Non mi va meglio in versione balneare: sempre desiderosa di guardare l’altra metà della mela messinese propongo “mi piacerebbe andare al mare non nel solito lato Tirreno di Mortelle, che conosco da quando ho sostituito il pannolino con il costume, ma dal lato Briga, Giampilieri, Santa Margherita. Non faccio in tempo a completare la richiesta, che i toni s’incupiscono drammaticamente.
“Non si può! Impossibile andare da “quel lato” a mare!”
‘E perché? Voglio passare una giornata diversa!’
È ZALLO!”
Lo proclamano, così, tutto d’un fiato, come a togliersi con secco colpo di gomito il rospo dal palato.
E con quest’asserzione, chiudono la questione e sigillano con la parola FINE le mie voglie deliranti .
Cosa ha fatto la scrittora? A bordo della sua vecchia Nissan targata Mi é andata da sola e agguerrita verso la costa in direzione Catania.
A Santa Margherita, un cartello con inciso “U paninaru“, mi ipnotizza e soggioga.
Parcheggio d’istinto, scendo, prendo un lettino, mi sdraio.

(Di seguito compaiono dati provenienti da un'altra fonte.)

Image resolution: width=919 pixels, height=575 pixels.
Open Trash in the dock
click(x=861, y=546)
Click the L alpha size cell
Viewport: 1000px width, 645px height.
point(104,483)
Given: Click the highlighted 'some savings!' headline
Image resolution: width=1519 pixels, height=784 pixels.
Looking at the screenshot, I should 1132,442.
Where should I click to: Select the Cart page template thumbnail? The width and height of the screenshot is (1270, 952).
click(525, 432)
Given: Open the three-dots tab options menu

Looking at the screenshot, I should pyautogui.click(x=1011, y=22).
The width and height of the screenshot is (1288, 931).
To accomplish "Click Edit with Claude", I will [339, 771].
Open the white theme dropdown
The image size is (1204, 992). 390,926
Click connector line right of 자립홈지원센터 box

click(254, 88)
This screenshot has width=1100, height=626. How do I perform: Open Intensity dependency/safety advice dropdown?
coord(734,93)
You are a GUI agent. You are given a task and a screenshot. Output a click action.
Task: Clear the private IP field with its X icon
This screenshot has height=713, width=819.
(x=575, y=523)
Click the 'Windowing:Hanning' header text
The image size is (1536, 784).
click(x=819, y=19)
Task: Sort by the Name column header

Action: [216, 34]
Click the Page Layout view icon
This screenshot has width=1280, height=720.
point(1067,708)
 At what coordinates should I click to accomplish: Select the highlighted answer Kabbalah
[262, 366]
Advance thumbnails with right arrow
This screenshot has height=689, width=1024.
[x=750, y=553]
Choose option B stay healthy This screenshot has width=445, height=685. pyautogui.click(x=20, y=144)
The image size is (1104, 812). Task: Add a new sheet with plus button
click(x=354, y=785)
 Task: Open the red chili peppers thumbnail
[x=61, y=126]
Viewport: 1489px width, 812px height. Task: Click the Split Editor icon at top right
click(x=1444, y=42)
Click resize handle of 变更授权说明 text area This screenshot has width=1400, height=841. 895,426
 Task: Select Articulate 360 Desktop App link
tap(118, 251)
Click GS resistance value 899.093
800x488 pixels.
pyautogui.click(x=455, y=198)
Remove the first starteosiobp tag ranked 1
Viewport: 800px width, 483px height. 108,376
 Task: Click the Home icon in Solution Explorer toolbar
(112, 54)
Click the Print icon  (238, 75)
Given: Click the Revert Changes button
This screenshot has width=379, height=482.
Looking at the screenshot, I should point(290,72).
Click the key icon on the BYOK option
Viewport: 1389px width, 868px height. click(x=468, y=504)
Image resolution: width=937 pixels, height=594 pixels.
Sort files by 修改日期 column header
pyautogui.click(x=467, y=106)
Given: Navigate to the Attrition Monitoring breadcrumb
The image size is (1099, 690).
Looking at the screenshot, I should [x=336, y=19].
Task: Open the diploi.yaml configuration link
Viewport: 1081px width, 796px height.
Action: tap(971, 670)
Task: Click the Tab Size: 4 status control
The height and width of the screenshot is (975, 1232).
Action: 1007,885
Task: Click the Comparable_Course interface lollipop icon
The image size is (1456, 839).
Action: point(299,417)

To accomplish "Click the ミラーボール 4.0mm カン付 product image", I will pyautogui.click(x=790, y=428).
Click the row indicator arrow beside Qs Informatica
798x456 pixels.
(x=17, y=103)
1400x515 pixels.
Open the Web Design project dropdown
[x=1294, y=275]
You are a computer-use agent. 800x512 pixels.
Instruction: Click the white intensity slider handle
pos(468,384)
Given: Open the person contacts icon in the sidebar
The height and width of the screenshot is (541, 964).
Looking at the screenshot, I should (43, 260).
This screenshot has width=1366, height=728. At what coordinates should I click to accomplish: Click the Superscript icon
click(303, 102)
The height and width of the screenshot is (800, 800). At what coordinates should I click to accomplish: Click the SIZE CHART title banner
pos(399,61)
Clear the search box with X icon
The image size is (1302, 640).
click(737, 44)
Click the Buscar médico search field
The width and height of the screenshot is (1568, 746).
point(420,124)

Ma il silenzio paradisiaco dura poco e la carezza del vento gentile è sopraffatta dalla potente voce di Mario Merola.
Ho passato una giornata indimenticabile, ho socializzato con tutti, ho raccolto spunti per due, pure tre nuovi romanzi, mi sono divertita di cuore, a tratti, anche commossa. 
Per giunta, per i magici incroci del destino, scopro che martedì, proprio il giorno fatidico in cui sono capitata io, è quello destinato alla “summer dance”. 
Lo ammetto, non mi sono fatta mancare nulla e ho ballato paga, affondando con voluttà i piedi sulla spiaggia rovente! Se zallo è essere non “alla moda”, ecco servita la scrittora fanè!